Dataset items:
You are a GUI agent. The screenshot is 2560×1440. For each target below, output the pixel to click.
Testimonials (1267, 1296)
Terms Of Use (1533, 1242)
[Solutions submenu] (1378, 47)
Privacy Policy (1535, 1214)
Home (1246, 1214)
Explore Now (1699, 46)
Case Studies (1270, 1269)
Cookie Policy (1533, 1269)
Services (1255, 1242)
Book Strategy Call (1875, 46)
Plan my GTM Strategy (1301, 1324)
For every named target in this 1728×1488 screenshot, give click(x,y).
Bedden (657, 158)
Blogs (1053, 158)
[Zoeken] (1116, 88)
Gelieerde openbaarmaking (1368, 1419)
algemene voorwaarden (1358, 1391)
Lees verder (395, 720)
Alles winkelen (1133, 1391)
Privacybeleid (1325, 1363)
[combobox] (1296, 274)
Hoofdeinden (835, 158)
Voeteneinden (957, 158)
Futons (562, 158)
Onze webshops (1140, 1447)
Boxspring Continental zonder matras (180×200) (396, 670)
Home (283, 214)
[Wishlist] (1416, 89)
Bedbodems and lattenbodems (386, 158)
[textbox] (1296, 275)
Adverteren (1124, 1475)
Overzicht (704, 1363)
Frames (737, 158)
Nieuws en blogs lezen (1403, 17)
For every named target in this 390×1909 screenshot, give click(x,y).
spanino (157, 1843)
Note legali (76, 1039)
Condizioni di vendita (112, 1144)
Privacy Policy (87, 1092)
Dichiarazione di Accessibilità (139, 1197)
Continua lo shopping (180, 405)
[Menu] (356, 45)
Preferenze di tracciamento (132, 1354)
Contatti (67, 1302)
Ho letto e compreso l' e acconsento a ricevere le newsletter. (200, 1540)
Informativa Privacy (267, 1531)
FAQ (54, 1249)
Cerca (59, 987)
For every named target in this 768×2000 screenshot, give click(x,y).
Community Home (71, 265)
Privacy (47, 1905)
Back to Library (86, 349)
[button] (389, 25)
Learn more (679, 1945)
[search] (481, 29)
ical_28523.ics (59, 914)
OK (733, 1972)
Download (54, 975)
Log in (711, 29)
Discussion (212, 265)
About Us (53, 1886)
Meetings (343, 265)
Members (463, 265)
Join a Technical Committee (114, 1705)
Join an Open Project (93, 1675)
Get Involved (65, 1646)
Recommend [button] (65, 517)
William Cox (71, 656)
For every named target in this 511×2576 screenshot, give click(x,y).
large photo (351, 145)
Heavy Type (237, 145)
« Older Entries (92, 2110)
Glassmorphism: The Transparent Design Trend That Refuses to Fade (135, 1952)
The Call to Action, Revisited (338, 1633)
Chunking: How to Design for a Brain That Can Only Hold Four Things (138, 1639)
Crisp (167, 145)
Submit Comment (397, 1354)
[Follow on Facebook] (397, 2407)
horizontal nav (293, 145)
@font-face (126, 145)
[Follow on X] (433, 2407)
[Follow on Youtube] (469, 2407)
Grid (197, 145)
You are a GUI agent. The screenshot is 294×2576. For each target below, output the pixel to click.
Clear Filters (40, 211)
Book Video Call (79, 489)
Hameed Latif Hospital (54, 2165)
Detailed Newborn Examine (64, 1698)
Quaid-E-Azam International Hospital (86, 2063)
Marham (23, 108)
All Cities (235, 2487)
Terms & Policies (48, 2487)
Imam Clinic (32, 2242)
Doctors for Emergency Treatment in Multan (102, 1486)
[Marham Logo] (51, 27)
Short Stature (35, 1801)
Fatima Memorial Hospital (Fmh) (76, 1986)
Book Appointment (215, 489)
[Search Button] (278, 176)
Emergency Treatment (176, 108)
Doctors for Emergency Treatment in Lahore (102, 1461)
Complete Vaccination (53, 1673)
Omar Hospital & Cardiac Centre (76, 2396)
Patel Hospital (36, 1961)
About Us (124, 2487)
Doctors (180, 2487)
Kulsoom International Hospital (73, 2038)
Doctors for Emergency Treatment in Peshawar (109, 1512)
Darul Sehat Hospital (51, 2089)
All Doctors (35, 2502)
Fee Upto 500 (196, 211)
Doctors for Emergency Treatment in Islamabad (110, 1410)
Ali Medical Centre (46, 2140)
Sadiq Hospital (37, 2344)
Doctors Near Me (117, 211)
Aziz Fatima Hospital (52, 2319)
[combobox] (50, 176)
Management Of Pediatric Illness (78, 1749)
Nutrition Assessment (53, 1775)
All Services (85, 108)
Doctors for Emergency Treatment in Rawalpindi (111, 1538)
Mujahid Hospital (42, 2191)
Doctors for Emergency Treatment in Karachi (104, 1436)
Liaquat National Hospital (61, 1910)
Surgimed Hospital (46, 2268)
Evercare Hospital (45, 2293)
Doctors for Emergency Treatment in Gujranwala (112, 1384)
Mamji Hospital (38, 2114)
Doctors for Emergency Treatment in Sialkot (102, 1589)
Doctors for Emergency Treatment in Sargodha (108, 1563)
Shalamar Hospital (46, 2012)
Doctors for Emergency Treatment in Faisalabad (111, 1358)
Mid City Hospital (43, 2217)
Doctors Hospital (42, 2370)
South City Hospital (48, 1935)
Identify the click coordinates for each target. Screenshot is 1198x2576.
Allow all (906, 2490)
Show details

▶ _Work task_:
From the first line of the records above to the line that contains "Cerca (59, 987)", quote each line exactly.

▶ _Solved exercise_:
You are a GUI agent. The screenshot is 2560×1440. For each target below, output the pixel to click.
Testimonials (1267, 1296)
Terms Of Use (1533, 1242)
[Solutions submenu] (1378, 47)
Privacy Policy (1535, 1214)
Home (1246, 1214)
Explore Now (1699, 46)
Case Studies (1270, 1269)
Cookie Policy (1533, 1269)
Services (1255, 1242)
Book Strategy Call (1875, 46)
Plan my GTM Strategy (1301, 1324)
For every named target in this 1728×1488 screenshot, give click(x,y).
Bedden (657, 158)
Blogs (1053, 158)
[Zoeken] (1116, 88)
Gelieerde openbaarmaking (1368, 1419)
algemene voorwaarden (1358, 1391)
Lees verder (395, 720)
Alles winkelen (1133, 1391)
Privacybeleid (1325, 1363)
[combobox] (1296, 274)
Hoofdeinden (835, 158)
Voeteneinden (957, 158)
Futons (562, 158)
Onze webshops (1140, 1447)
Boxspring Continental zonder matras (180×200) (396, 670)
Home (283, 214)
[Wishlist] (1416, 89)
Bedbodems and lattenbodems (386, 158)
[textbox] (1296, 275)
Adverteren (1124, 1475)
Overzicht (704, 1363)
Frames (737, 158)
Nieuws en blogs lezen (1403, 17)
For every named target in this 390×1909 screenshot, give click(x,y).
spanino (157, 1843)
Note legali (76, 1039)
Condizioni di vendita (112, 1144)
Privacy Policy (87, 1092)
Dichiarazione di Accessibilità (139, 1197)
Continua lo shopping (180, 405)
[Menu] (356, 45)
Preferenze di tracciamento (132, 1354)
Contatti (67, 1302)
Ho letto e compreso l' e acconsento a ricevere le newsletter. (200, 1540)
Informativa Privacy (267, 1531)
FAQ (54, 1249)
Cerca (59, 987)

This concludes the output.